As part of its fight to curb rising consumer prices, the Federal Open Market Committee announced a three-quarter percentage point increase in its benchmark rate, raising it from 1.5% to 1.75% yesterday. It was the highest increase since just before the Covid-19 pandemic started in March 2020.
The Federal Reserve (Fed), which sets interest rates, had already made two increases in the last three months – by 0.25 percentage point in March and another half point in May – after inflation hit unexpected levels in May. More increases are expected, the central bank added.
According to expert forecasts after the meeting, interest rates are expected to reach 3.4% by the end of the year. The measure could impact the public through higher borrowing costs for credit cards, mortgages and school loans after years of low-cost borrowing.
However, worldwide central banks, including those from advanced economies and emerging markets, have taken similar steps to adjust the policy in a synchronized manner to deal with global inflation.

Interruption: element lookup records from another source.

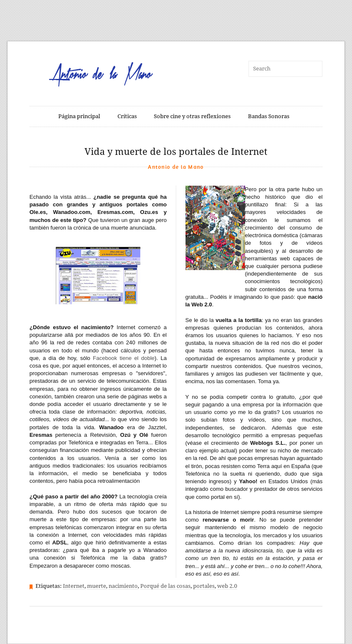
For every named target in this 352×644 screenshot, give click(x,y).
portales (204, 586)
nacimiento (123, 586)
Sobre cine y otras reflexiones (192, 116)
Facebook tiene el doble (124, 358)
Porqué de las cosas (165, 586)
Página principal (79, 116)
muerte (96, 586)
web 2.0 (227, 586)
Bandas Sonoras (269, 116)
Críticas (127, 116)
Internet (74, 586)
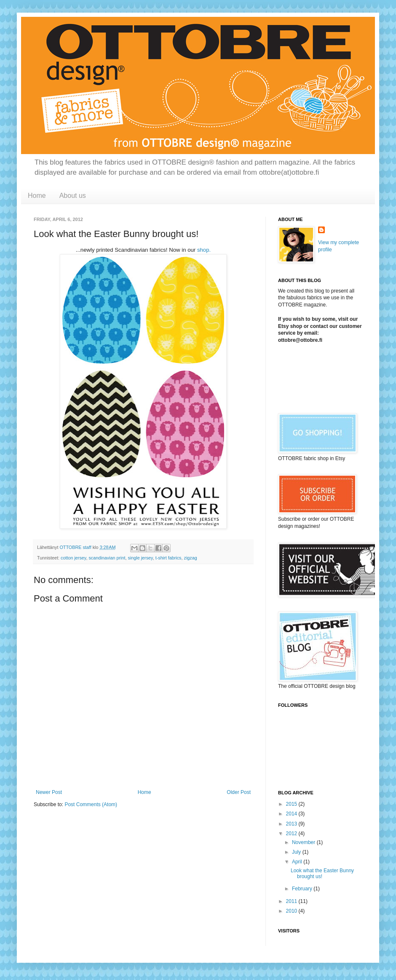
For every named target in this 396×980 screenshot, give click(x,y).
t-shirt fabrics (169, 558)
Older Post (238, 792)
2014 (292, 814)
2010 (292, 911)
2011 (292, 901)
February (302, 889)
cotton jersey (73, 558)
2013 (292, 824)
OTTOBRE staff (76, 547)
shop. (204, 250)
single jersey (140, 558)
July (297, 852)
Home (37, 195)
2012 (292, 834)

The UK saw consumer prices rise 9% in April. Experts expect the Bank of England to announce its fifth rate hike since December this week, raising its benchmark rate above 1% for the first time in 13 years from Thursday.
Countries like Canada, Brazil and Australia have also raised interest rates. Moreover, the European Central Bank has revealed that it plans to announce a similar increase in late summer.

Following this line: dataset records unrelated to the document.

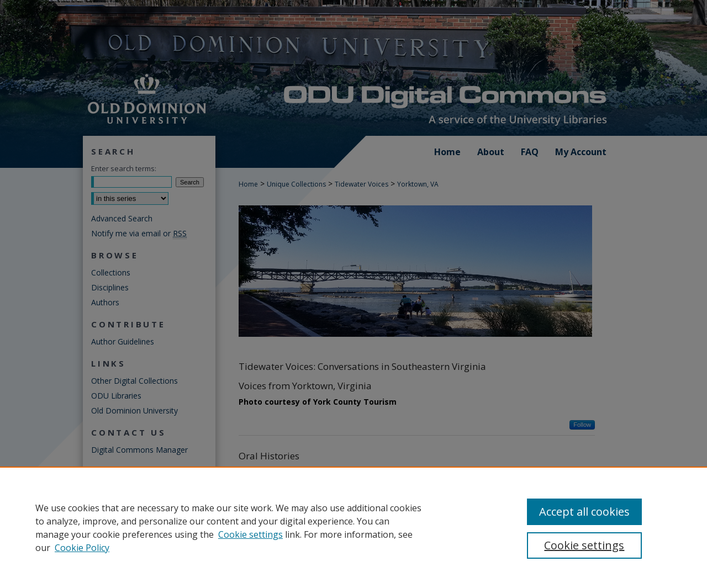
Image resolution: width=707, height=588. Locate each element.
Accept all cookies (584, 511)
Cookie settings (250, 534)
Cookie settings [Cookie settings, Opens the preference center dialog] (584, 545)
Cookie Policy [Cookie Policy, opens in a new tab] (82, 548)
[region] (354, 527)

Fed Chairman Jerome Powell gave a press conference after the announcement, saying yesterday’s 75 basis point increase was unusually large.
Mr. Powell clarified that he does not expect moves of that size to be so common but said that the next meeting in July could determine a further increase of 50 or 75 basis points.
“Inflation has obviously surprised to the upside over the past year and further surprises could be in store. We therefore will need to be nimble,” he added.
The Fed chairman also said that the country failing to progress would lead officials to react, but “soon enough, we will be seeing some progress.”
Stocks showed a volatile behavior after the Fed revealed the decision but turned higher during Mr. Powell’s news conference.